Problem details
Rewrite all the lines below, keeping the requests, and add 40 to every coordinate in the answers. Leave out the pictures.

--- START Data for the task ---

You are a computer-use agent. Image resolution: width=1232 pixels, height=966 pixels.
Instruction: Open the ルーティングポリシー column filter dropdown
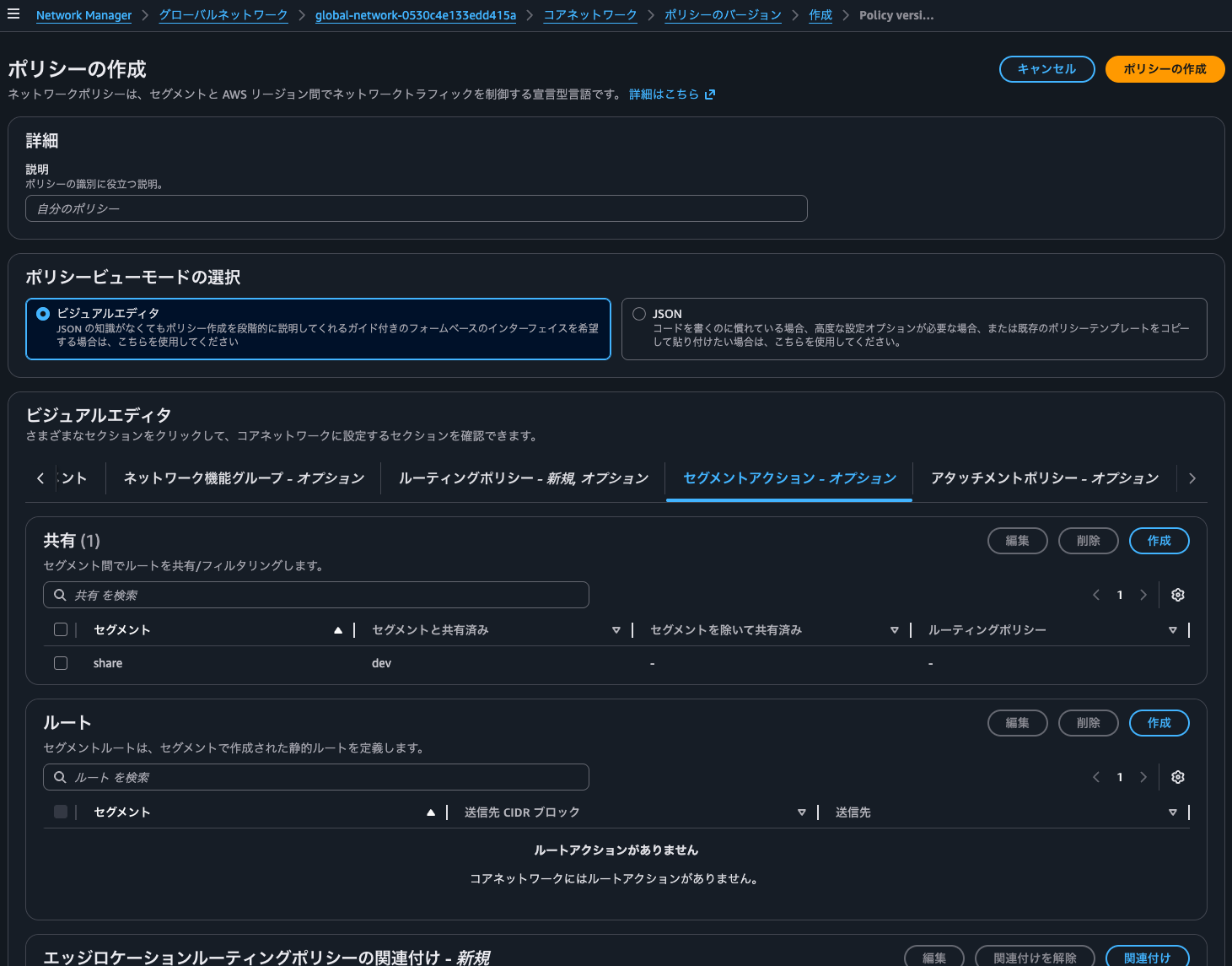tap(1172, 629)
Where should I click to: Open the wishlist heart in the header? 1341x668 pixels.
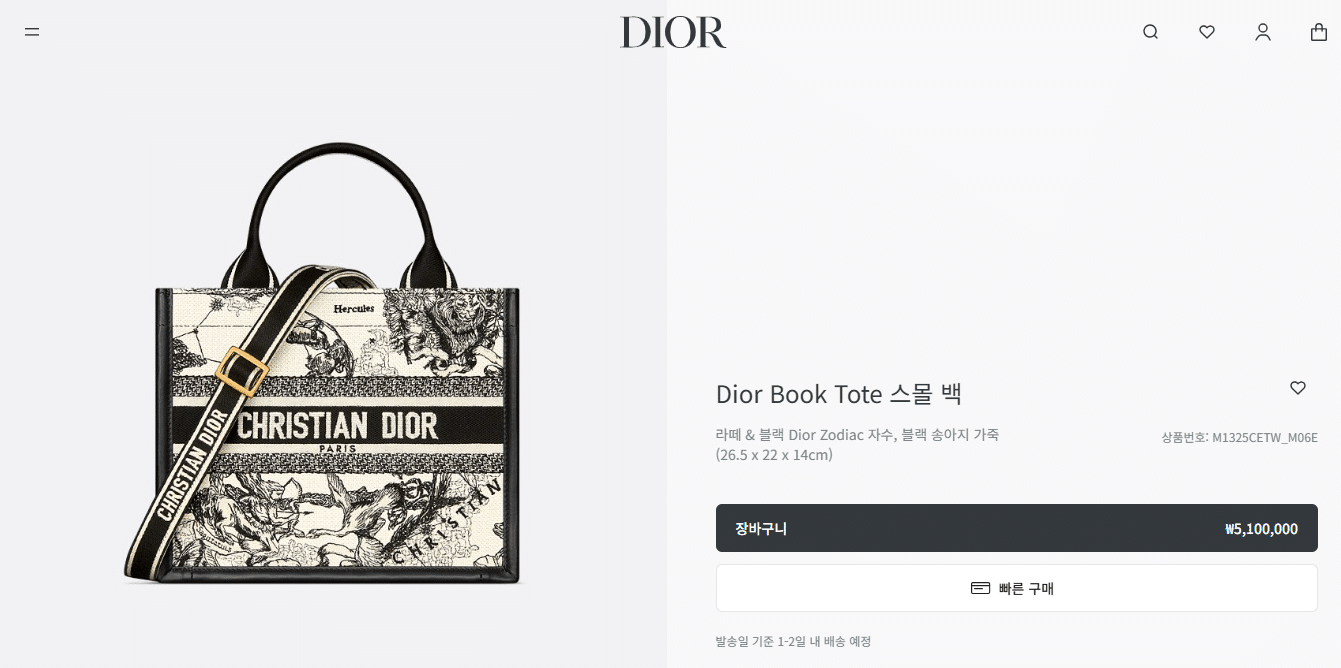point(1207,32)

--- END Data for the task ---

Task answer
You are a computer-use agent. Image resolution: width=1232 pixels, height=966 pixels.
Instruction: Open the ルーティングポリシー column filter dropdown
tap(1212, 669)
Where should I click to: Open the wishlist heart in the header? 1341x668 pixels.
point(1247,72)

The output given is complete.